Выбрать главу

— Не думай, милый земляк, что крымские татары, хоть они все поголовно и мусульмане, только и делают, что возносят молитвы аллаху, творят добрые дела и ведут благочестивые беседы. Они такие же люди, как и мы, только большинство из них развращено военачальниками и муллами — да, да, муллами тоже, и хотят, чтобы работали, накапливали им богатства другие люди, другие народы. Разве они не грабят адыгов? Разве мало в крымской пли турецкой неволе наших мужчин и женщин?

— Но зато ведь они несут в наши края высокий свет ислама! Когда мусульманство будет принято всем народом, то многое переменится к лучшему.

Болет покачал головой и ничего не сказал. Адильджери стал понемногу горячиться:

— Но как можно терпеть, когда еще добрая половина наших чувячников продолжает упорствовать в неверии!

— Человеку бывает нелегко отказаться от старых привычек.

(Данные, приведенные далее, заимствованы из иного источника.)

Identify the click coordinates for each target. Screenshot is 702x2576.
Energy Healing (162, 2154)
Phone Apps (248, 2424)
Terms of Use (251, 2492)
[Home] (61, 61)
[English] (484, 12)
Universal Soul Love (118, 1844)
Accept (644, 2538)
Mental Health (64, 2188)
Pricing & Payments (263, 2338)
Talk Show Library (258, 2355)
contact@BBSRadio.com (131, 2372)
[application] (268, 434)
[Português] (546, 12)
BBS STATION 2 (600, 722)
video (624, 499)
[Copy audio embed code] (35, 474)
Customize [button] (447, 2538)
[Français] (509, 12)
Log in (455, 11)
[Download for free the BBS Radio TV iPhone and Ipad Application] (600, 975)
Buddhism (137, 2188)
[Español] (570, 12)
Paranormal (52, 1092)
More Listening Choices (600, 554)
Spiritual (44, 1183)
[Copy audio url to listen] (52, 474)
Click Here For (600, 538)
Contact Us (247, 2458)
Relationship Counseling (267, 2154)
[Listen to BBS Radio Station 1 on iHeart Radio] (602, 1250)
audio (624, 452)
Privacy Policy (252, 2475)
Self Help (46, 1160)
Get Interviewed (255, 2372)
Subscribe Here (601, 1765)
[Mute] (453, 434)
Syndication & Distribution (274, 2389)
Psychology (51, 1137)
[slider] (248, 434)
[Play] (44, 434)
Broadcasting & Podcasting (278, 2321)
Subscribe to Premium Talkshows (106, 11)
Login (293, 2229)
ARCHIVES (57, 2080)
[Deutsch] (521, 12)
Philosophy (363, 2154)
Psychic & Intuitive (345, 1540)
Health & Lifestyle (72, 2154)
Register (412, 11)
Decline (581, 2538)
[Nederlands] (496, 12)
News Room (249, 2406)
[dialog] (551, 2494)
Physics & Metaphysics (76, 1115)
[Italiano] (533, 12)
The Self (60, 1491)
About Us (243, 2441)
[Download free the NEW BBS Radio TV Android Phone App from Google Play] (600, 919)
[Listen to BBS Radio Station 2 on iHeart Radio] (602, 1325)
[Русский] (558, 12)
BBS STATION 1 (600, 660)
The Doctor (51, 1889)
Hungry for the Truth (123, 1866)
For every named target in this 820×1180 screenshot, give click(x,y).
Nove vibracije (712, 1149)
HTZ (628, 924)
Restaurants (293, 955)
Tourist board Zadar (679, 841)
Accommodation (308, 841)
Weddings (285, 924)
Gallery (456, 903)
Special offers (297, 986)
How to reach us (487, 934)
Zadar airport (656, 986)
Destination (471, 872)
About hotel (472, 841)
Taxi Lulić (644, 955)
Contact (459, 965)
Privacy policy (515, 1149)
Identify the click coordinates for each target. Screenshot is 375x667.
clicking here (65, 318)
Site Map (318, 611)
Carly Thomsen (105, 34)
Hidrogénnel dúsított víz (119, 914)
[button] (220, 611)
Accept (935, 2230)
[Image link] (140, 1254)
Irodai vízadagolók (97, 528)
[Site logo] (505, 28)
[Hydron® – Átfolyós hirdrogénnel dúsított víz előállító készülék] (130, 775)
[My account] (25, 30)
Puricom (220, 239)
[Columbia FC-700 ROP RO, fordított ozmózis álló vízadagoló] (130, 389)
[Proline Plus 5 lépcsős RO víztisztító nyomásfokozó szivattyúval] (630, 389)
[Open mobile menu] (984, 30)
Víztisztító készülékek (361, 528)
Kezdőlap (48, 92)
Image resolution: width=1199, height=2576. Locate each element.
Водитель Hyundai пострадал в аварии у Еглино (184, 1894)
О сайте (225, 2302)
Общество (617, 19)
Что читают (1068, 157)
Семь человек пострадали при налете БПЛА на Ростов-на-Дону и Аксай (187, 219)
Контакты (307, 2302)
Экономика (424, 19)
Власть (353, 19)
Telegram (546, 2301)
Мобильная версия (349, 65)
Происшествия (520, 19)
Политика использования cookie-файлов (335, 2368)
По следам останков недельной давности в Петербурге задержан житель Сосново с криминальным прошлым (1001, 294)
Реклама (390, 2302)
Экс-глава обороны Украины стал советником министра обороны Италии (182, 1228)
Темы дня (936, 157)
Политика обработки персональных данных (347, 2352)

— Так надо его заставить!.. — Адильджери с силон ударил кулаком по своему колену и чуть-чуть покривился от боли. — Заставить! Заставить!!!

— Нет, нельзя. Коран не позволяет.

— Как… не позволяет?.. — упавшим голосом спросил Адильджери. — Конечно, я пока еще не обучен грамоте и сам не читаю священную книгу, но многое из того, что в ней написано, я знаю. Знаю со слов двух-трех татарских мулл. Один мулла даже был гостем в моем доме почти целую зиму и каждый день учил меня молитвам…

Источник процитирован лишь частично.